Accident Compensation Act 2001 (ACC Act) ss 20(1)(a) and 26(1)(c) – appeal on point of law – mental injury suffered in New Zealand because of physical injuries suffered overseas (in Russia) – is there cover? – statutory interpretation – personal injury – text, purpose and context of the ACC Act
Accident Compensation Corporation v D  NZHC 266 (Palmer J)
D was born in Russia in 2001. He was adopted by New Zealanders and emigrated to New Zealand in 2004, aged three. In November 2019, D was diagnosed with severe post traumatic stress disorder (PTSD), a mental injury caused by physical injuries he suffered before he was three, whilst in Russia. He claimed for cover under the ACC Act. His claim was for personal injury as defined in s 26(1)(c) ACC Act, “mental injury suffered by a person because of physical injuries suffered by the person”.
The Accident Compensation Corporation (ACC) declined to accept D’s claim. This was upheld on review. The reviewer’s determination was appealed to the District Court.
The District Court allowed the appeal. The key issue was the requirement in s 20(1)(a) ACC Act that a person “suffers the personal injury in New Zealand” – in D’s case, the physical injuries that caused the mental injury were suffered outside New Zealand, in Russia. The resulting mental injury (PTSD) had manifested many years later when D was in New Zealand.
The District Court held that D’s mental injury was suffered in New Zealand and that sufficed. Whilst he was not in New Zealand when the physical injuries occurred, this was not fatal to his appeal as he did not need to have ACC cover for his physical injuries – he simply needed to have suffered them.
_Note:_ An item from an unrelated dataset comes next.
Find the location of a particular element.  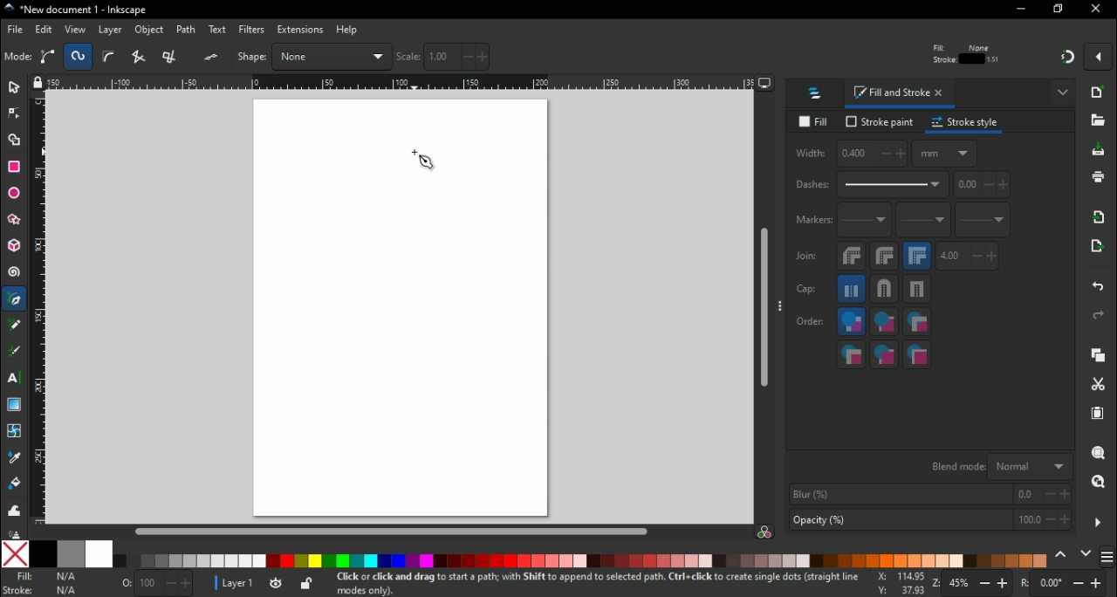

scale is located at coordinates (443, 57).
The District Court rejected D’s alternative argument that he had cover under s 22(1)(c) ACC Act as he was ordinarily resident in New Zealand (as defined in s 17) at the time of the physical injuries.
ACC appealed (with leave of the District Court) on point of law to the High Court. ACC argued that a s 26(1)(c) personal injury was a composite injury consisting of two elements, such that D must demonstrate that both the mental injury and the physical injury which caused it were suffered in New Zealand. Reliance was placed on s 36(2) which deems the date upon which a mental injury caused by a physical injury is suffered to be the date on which the physical injuries are suffered (which in this case, was prior to August 2004, when D was in Russia).
Statutory interpretation – personal injury – whether personal injury as defined in s 26(1)(c) is a composite injury or a mental injury with a specified cause – legislative history – case law – impact of Court of Appeal judgment in Accident Compensation Corporation v Monk  NZCA 614,  NZAR 1 holding that physical injuries from which mental injuries arise do not themselves need to be covered – effect and purpose of s 36(2) deeming provision – s 19 NZBORA right to freedom from discrimination – rights consistent interpretation of ACC Act provisions.
Held: ACC’s appeal is dismissed. Section 26(1)(c) is a mental injury with a specified cause (not a composite injury). D’s mental injury was suffered in New Zealand from 2019. The s 36 deeming provision only fixes the date on which mental injuries are suffered (in D’s case, before August 2004), it does not fix a location for those mental injuries. This interpretation is consistent with the purpose of the ACC Act and is the rights-consistent interpretation. D has cover under the ACC Act for his mental injury.